Forbes India|July 3,2020
About five months ago, the founders of Agile Connects, an Internet of Things startup, put the entire corpus they had raised recently for business expansion plans into the Franklin Templeton Ultra Short Bond Fund. But on April 23, Franklin Templeton announced a closure of the fund along with five others on account of liquidity issues in the debt papers they were holding; Agile has been left with no option but to wait. The company, which thought the funds were safe and liquid, finds itself in a hard spot as it has reserves that will only last a couple of months.
“If the money is stuck for the next three years, it impacts our planning ability. Right now we have raised some invoices with our clients to pay salaries and other overheads, but if that money doesn’t come we are looking at a challenging time ahead even to pay salaries,” says Arvind Khungar, chief strategy officer at Agile Connects.

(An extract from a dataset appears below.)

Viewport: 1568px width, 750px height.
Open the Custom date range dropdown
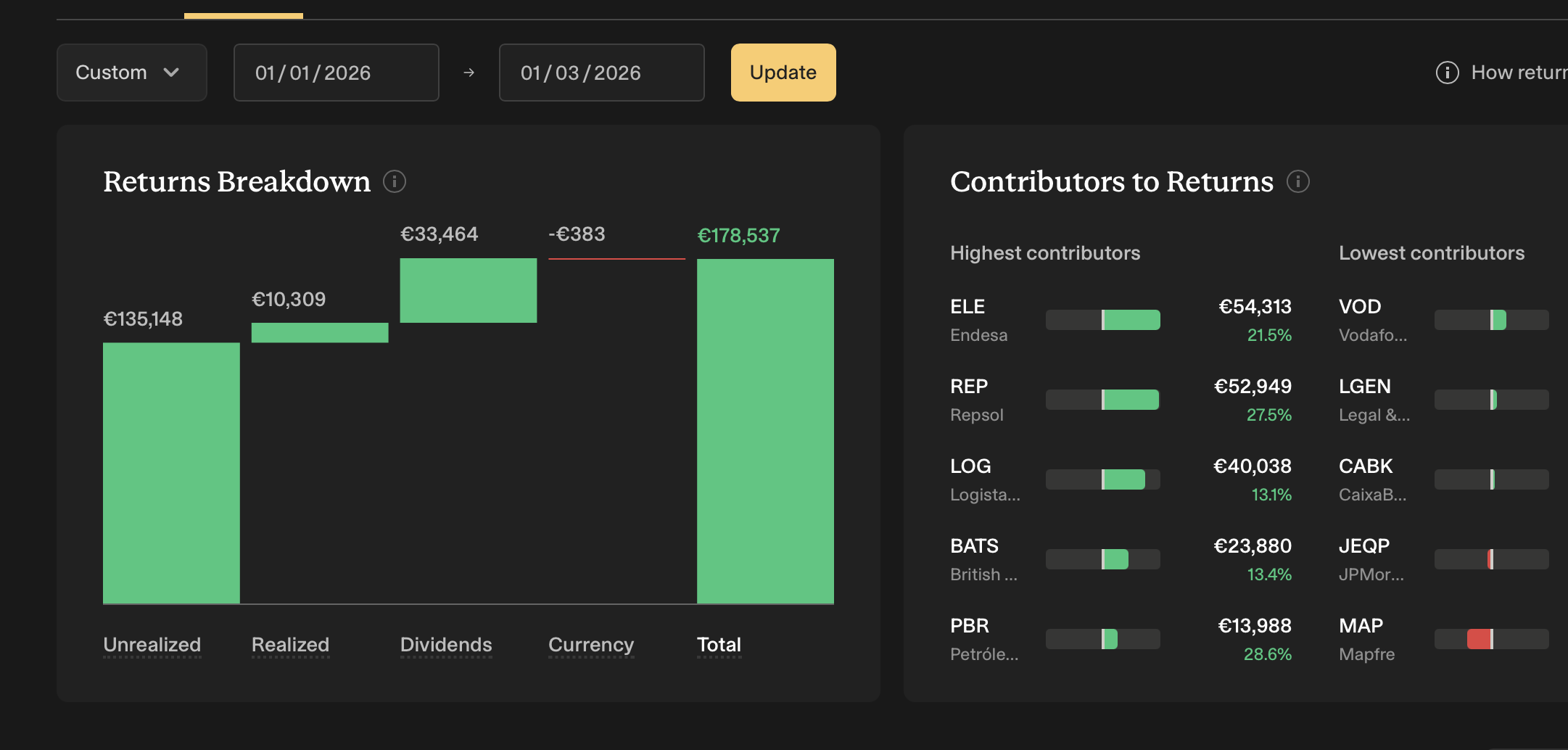[x=131, y=73]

As investors continue to grapple with the effects of the pandemic, and the financial crisis and volatile markets accompanying it, it’s a wake-up call as good as any to ensure measured and diversified asset allocation, and relook portfolios.
After a massive outflow of ₹19,239 crore in April from credit risk funds, the panic seems to have abated for now; the outflow slowed to ₹5,173 crore in May, according to the Association of Mutual Funds in India (Amfi). [Credit-risk funds typically invest in lower-rated securities (below AA-) and gained in popularity because of their potential for double-digit yields]. The data also shows that investors have moved to categories with low credit risk, allocating more to banking and public sector debt, gilt and liquid funds. Flows into debt mutual funds rose to ₹63,665 crore in May from ₹43,431crore in April.

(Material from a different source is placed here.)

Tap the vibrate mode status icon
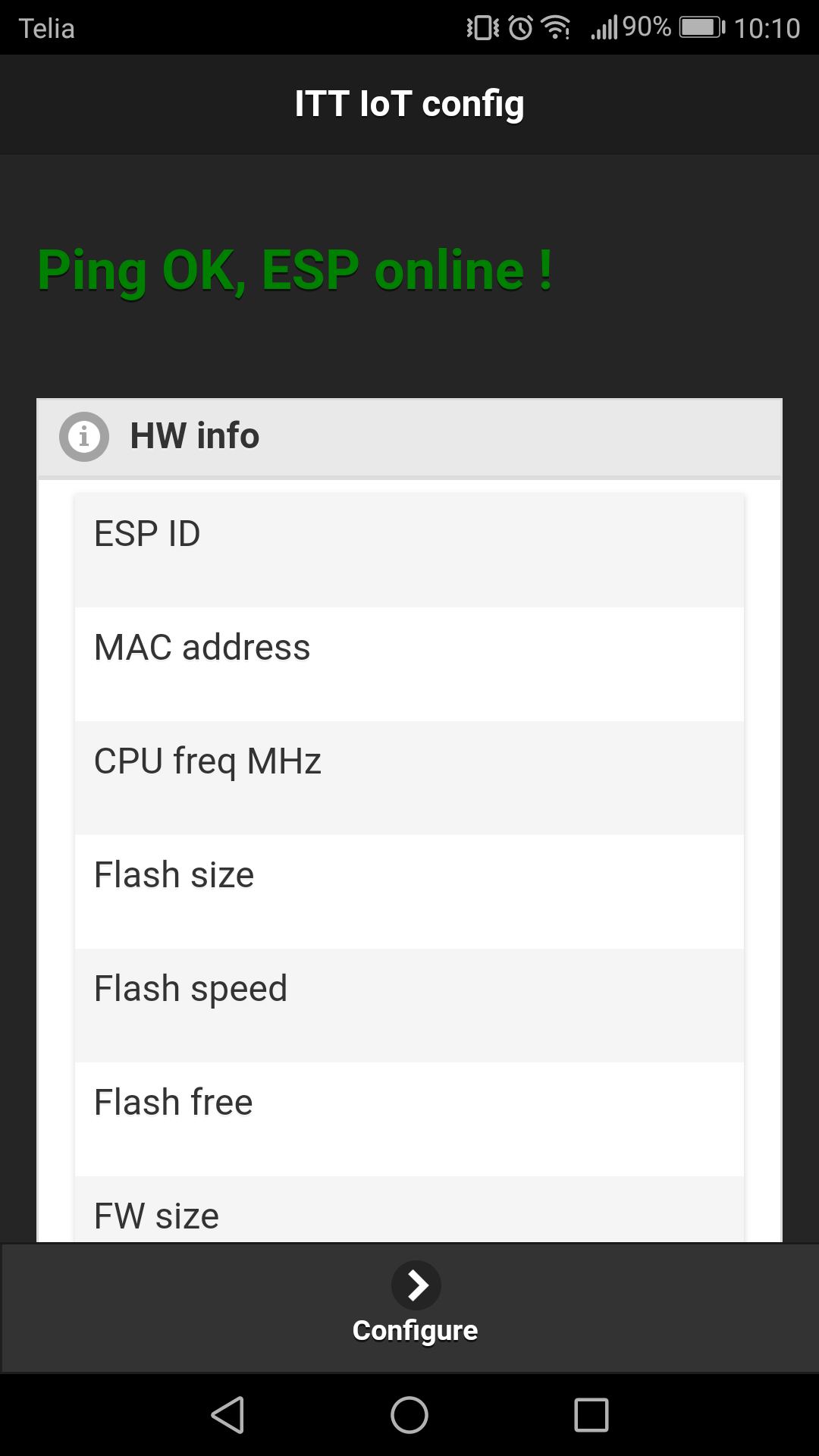The image size is (819, 1456). pyautogui.click(x=482, y=28)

“Earlier, debt funds were equal to fixed deposits for a section of investors, they conflated the two things,” says Anish Teli, managing partner and fund manager at QED Capital Advisors. “Now at least people are asking questions, they know there’s a credit risk, and there is an interest rate risk, and they do not want to get stuck in a credit risk situation.”

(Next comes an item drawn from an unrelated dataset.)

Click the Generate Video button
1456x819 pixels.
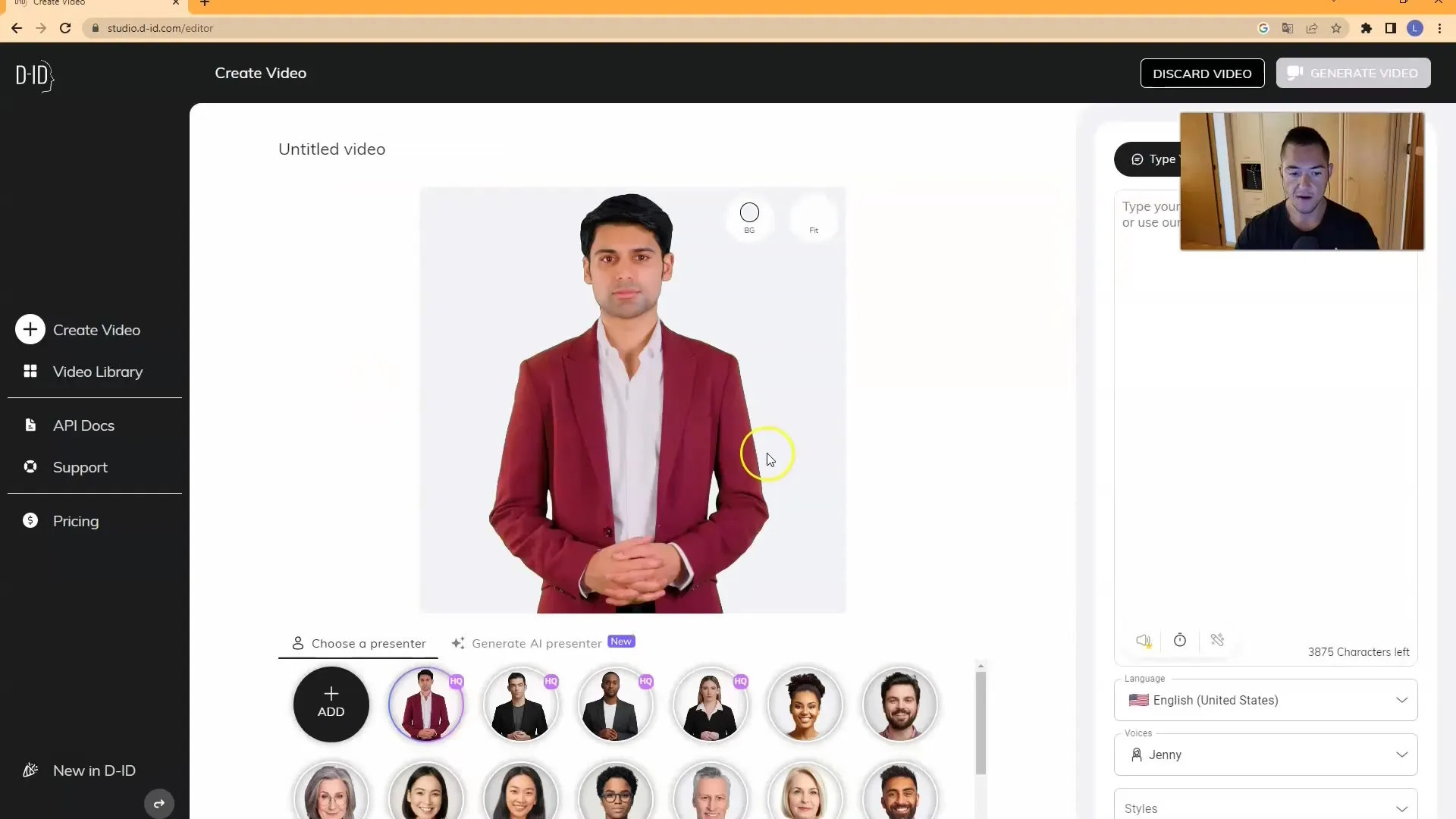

The problems with fixed-income funds are not new. There have been a few shocks in recent times, starting with the IL&FS crisis in September 2018, followed by mutual fund investments in the papers of Dewan Housing Finance Ltd, Yes Bank Ltd and the Essel Group companies going bad. April saw the peaking of that risk aversion.
“In between a lot of things were done by (market regulator) Sebi, which were good for investors. But, at the same time, they brought all the risk to the forefront, it became visible,” says Dhirendra Kumar, CEO of Value Research, an independent financial advisory firm.